— BEGIN SUPPLIED TEXT —

Metadata-Version: 2.1
Name: mortm
Version: 4.5.111
Summary: 旋律生成、コード推定、マルチタスクな音楽生成を行うライブラリ
Home-page: https://github.com/Ayato964
Author: Nagoshi Takaaki
Author-email: nagoshi@kthrlab.jp
Classifier: Programming Language :: Python :: 3
Classifier: License :: OSI Approved :: MIT License
Classifier: Operating System :: OS Independent
Requires-Python: >=3.0
Description-Content-Type: text/markdown

Welcome to the MORTM Library!

I am your personal guide to MORTM (Metric-Oriented Rhythmic Transformer for Music Generation). This document provides a beginner-friendly overview of MORTM, its main features, installation instructions, and basic usage. MORTM is a Transformer-based melody generation model that focuses on the metric structure of music.

---

### 🎵 MORTM: Metric-Oriented Rhythmic Transformer for Music Generation

MORTM (Metric-Oriented Rhythmic Transformer for Music Generation) is a Transformer-based melody generation model that focuses on the **metric structure** of music. It generates musical sequences autoregressively, one bar at a time, while preserving rhythmic consistency. MORTM also includes V_MORTM for audio-based generation and BERTM for music classification tasks.

— END SUPPLIED TEXT —
— BEGIN GIVEN ENTRIES —

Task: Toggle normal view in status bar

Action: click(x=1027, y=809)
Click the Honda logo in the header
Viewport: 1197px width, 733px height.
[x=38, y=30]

— END GIVEN ENTRIES —

— GOALS —
A – Format everything in the entries from the line containing "Click the Honda logo in the header" down to the last line as a two-column CSV with the headers request and location. Write one row per request, put each value in a single quoted field, and replace line breaks with spaces.
B – Resume the MORTM library description from its last sentence.
The text and the entries are unrelated to each other.

— RESPONSE LIST —
A –
request,location
"Click the Honda logo in the header Viewport: 1197px width, 733px height.","[x=38, y=30]"

B –
#### ✨ Key Features

*   **Bar-level Autoregressive Generation**: Each bar is normalized to 96 ticks (or 64 ticks in some contexts) and generated one bar at a time. It sequentially predicts one bar and uses it as the next input.
*   **High-Quality Music Generation**: Utilizes a custom tokenizer to capture musical structure, including pitch, duration, relative timing, and bars, leading to coherent outputs.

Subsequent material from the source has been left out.